[Pixel coordinate grounding data]
--- START ---
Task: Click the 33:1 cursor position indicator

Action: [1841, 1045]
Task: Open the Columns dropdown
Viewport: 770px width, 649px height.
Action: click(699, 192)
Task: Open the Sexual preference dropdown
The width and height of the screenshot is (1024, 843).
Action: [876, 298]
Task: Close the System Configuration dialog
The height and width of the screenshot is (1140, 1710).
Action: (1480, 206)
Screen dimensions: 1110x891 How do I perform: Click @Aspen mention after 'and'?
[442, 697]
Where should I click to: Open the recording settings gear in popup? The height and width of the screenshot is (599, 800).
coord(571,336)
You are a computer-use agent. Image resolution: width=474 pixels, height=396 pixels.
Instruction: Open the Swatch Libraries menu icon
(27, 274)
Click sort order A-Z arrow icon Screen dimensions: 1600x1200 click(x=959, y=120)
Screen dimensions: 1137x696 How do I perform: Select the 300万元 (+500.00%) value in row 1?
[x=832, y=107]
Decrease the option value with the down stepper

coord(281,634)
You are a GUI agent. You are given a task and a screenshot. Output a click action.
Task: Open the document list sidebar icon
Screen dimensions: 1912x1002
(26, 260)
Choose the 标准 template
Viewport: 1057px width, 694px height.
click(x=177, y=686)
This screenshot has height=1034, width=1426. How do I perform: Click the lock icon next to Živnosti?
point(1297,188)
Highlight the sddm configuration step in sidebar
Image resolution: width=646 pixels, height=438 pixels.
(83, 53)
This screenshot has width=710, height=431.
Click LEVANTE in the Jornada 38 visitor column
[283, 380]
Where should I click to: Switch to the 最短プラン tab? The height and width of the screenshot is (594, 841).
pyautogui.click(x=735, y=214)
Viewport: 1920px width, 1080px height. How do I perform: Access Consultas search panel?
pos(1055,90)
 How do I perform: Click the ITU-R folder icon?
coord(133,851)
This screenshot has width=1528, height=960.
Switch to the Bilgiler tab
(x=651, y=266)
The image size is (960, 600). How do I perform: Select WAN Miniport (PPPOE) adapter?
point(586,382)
--- END ---
__What the exercise asks__:
Quote the data above in full, changing nothing.

__Response below__:
Task: Click the 33:1 cursor position indicator

Action: [1841, 1045]
Task: Open the Columns dropdown
Viewport: 770px width, 649px height.
Action: click(699, 192)
Task: Open the Sexual preference dropdown
The width and height of the screenshot is (1024, 843).
Action: [876, 298]
Task: Close the System Configuration dialog
The height and width of the screenshot is (1140, 1710).
Action: (1480, 206)
Screen dimensions: 1110x891 How do I perform: Click @Aspen mention after 'and'?
[442, 697]
Where should I click to: Open the recording settings gear in popup? The height and width of the screenshot is (599, 800).
coord(571,336)
You are a computer-use agent. Image resolution: width=474 pixels, height=396 pixels.
Instruction: Open the Swatch Libraries menu icon
(27, 274)
Click sort order A-Z arrow icon Screen dimensions: 1600x1200 click(x=959, y=120)
Screen dimensions: 1137x696 How do I perform: Select the 300万元 (+500.00%) value in row 1?
[x=832, y=107]
Decrease the option value with the down stepper

coord(281,634)
You are a GUI agent. You are given a task and a screenshot. Output a click action.
Task: Open the document list sidebar icon
Screen dimensions: 1912x1002
(26, 260)
Choose the 标准 template
Viewport: 1057px width, 694px height.
click(x=177, y=686)
This screenshot has height=1034, width=1426. How do I perform: Click the lock icon next to Živnosti?
point(1297,188)
Highlight the sddm configuration step in sidebar
Image resolution: width=646 pixels, height=438 pixels.
(83, 53)
This screenshot has width=710, height=431.
Click LEVANTE in the Jornada 38 visitor column
[283, 380]
Where should I click to: Switch to the 最短プラン tab? The height and width of the screenshot is (594, 841).
pyautogui.click(x=735, y=214)
Viewport: 1920px width, 1080px height. How do I perform: Access Consultas search panel?
pos(1055,90)
 How do I perform: Click the ITU-R folder icon?
coord(133,851)
This screenshot has width=1528, height=960.
Switch to the Bilgiler tab
(x=651, y=266)
The image size is (960, 600). How do I perform: Select WAN Miniport (PPPOE) adapter?
point(586,382)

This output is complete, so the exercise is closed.